## Enunciado del ejercicio
Copia de nuevo el pasaje del texto sobre la protagonista, empezando en "Es como su sombra." y terminando en "su propia búsqueda.". Actualízalo poniendo "campesino" en lugar de "trabajador rural".

## Texto para leer
════════════════════

Es como su sombra. Es todo lo que ella no es. Es un hombre, otro trabajador rural que vive un poco más abajo en la montaña. Es el único ser humano —además de las mujeres de Jehová— con el que ella se relaciona.
Entonces ella encuentra su momento de decir: “Bueno, hago contacto con otro ser humano”. Pero es una relación muy compleja que ni ella entiende. Y yo tampoco. No sé si alguien lo entendió que me lo explique.
Yo sentía que le servía de contrapeso en ese sentido. Todos los personajes están en una frontera. Parece que están entre un lado y el otro, tirando de ella para ver si la llevan para este lado, para ese otro. Y él también está en una frontera extraña. Así como las mujeres de Jehová están en otra frontera donde también se la quieren llevar, pero ella está en su propia búsqueda.

════════════════════

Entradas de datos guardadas

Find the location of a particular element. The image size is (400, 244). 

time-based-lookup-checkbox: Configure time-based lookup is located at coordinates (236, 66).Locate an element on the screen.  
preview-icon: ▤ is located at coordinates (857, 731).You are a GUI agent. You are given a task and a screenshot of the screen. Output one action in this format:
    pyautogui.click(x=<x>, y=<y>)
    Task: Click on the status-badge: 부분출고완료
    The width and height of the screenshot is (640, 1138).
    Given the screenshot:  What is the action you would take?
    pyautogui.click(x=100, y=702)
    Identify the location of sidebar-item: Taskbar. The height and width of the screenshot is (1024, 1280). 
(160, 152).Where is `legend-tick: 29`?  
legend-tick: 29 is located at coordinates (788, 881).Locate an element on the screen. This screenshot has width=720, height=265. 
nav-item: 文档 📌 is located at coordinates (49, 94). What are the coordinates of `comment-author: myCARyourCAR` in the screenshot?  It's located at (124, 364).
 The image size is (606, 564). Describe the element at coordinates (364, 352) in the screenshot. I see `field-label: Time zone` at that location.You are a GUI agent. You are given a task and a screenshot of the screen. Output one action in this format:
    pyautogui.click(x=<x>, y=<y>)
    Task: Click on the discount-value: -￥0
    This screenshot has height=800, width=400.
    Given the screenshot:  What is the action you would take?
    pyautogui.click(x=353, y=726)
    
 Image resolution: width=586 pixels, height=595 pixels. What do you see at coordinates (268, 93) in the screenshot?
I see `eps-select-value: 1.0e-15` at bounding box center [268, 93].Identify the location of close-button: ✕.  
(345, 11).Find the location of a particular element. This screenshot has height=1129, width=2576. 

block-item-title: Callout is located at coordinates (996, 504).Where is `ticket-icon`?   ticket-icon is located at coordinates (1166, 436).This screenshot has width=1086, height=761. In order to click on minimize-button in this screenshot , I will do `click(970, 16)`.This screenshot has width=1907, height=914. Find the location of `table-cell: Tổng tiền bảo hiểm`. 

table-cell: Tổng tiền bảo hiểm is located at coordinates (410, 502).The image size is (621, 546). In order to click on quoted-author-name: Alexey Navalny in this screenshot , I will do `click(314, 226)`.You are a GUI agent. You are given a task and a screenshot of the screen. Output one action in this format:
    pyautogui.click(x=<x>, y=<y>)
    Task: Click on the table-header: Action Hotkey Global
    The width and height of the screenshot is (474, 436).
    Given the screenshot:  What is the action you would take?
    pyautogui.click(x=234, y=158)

════════════════════

## Respuesta de la tarea
Es como su sombra. Es todo lo que ella no es. Es un hombre, otro campesino que vive un poco más abajo en la montaña. Es el único ser humano —además de las mujeres de Jehová— con el que ella se relaciona.
Entonces ella encuentra su momento de decir: “Bueno, hago contacto con otro ser humano”. Pero es una relación muy compleja que ni ella entiende. Y yo tampoco. No sé si alguien lo entendió que me lo explique.
Yo sentía que le servía de contrapeso en ese sentido. Todos los personajes están en una frontera. Parece que están entre un lado y el otro, tirando de ella para ver si la llevan para este lado, para ese otro. Y él también está en una frontera extraña. Así como las mujeres de Jehová están en otra frontera donde también se la quieren llevar, pero ella está en su propia búsqueda.